9. D'autre part, aux termes de l'article L. 435-1 du code de l'entrée et du séjour des étrangers et du droit d'asile : " L'étranger dont l'admission au séjour répond à des considérations humanitaires ou se justifie au regard des motifs exceptionnels qu'il fait valoir peut se voir délivrer une carte de séjour temporaire portant la mention " salarié ", " travailleur temporaire " ou " vie privée et familiale ", sans que soit opposable la condition prévue à l'article L. 412-1. (). ".

10. M. A fait valoir qu'il a épousé le 12 mars 2022 une ressortissante française avec laquelle il vivrait depuis dix-sept mois. Toutefois, l'intéressé, dont la dernière entrée en France est récente, ne justifie pas d'une communauté de vie avec son épouse et n'est pas dépourvu d'attaches familiales dans son pays d'origine où il a vécu jusqu'à l'âge de 36 ans et où résident, d'après ses déclarations, ses parents, ses cinq frères et sœurs ainsi que son fils mineur, alors que l'intéressé, ne justifie d'aucun lien ancien, stable et intense en France, ni même d'une insertion particulière sur le territoire français. Compte tenu de l'ensemble de ces éléments, M. A n'est pas fondée à soutenir que la décision litigieuse aurait en l'espèce porté à son droit au respect de sa vie privée et familiale une atteinte disproportionnée par rapport aux buts en vue desquels elle a été prise. Dans ces conditions, M. A, dont la situation ne relève d'aucune considération humanitaire ou d'un motif exceptionnel justifiant son admission exceptionnelle au séjour, n'est pas fondé à soutenir que le préfet aurait méconnu les stipulations et dispositions précitées. Pour les mêmes motifs, la décision litigieuse n'est pas davantage entachée d'une erreur manifeste d'appréciation.

11. En septième et dernier lieu, aux termes de l'article L. 613-3 du code de l'entrée et du séjour des étrangers et du droit d'asile : " L'étranger auquel est notifiée une décision portant obligation de quitter le territoire français est informé, par cette notification écrite, des conditions, prévues aux articles L. 722-3 et L. 722-7, dans lesquelles cette décision peut être exécutée d'office () ".

12. Les conditions dans lesquelles sont notifiées les décisions administratives sont, en elles-mêmes, sans incidence sur leur légalité. Par suite, M. A ne saurait utilement se prévaloir des dispositions de l'articles L. 613-3 du code de l'entrée et du séjour des étrangers et du droit d'asile à l'encontre de la décision attaquée. Au surplus, il ressort des pièces du dossier et notamment de l'accusé de réception produit en défense que l'intéressé a réceptionné la décision attaquée le 2 septembre 2022. Par suite, le moyen tiré de la méconnaissance de l'article L. 613-3 du code de l'entrée et du séjour des étrangers et du droit d'asile, ne peut qu'être écarté.

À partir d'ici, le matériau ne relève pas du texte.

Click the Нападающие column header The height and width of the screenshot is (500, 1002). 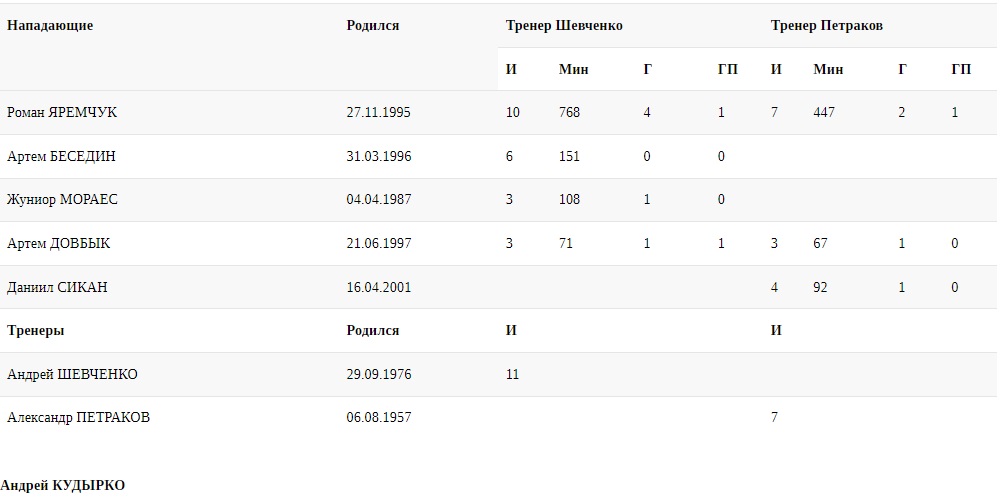pyautogui.click(x=50, y=26)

13. Il résulte de tout ce qui précède, que les conclusions de M. A tendant à l'annulation de la décision du 25 août 2022 du préfet du Tarn doivent être rejetées ainsi que, par voie de conséquence, les conclusions qu'il présente à fin d'injonction, et celles présentées sur le fondement des dispositions de l'article L. 761-1 du code de justice administrative.

D E C I D E :

Article 1er : La requête de M. A est rejetée.

Article 2 : Le présent jugement sera notifié à M. B A et au préfet du Tarn.

Délibéré après l'audience du 21 avril 2023 à laquelle siégeaient :

M. Sorin, président,

C. Laporte, magistrate honoraire

R. C, conseiller.

Rendu public par mise à disposition au greffe le 17 mai 2023.

Le rapporteur,

R. C

Le président,

T. SORIN

Le greffier,

B. ROETS

La République mande et ordonne au préfet du Tarn, en ce qui le concerne ou à tous commissaires de justice à ce requis en ce qui concerne les voies de droit commun contre les parties privées, de pourvoir à l'exécution de la présente décision.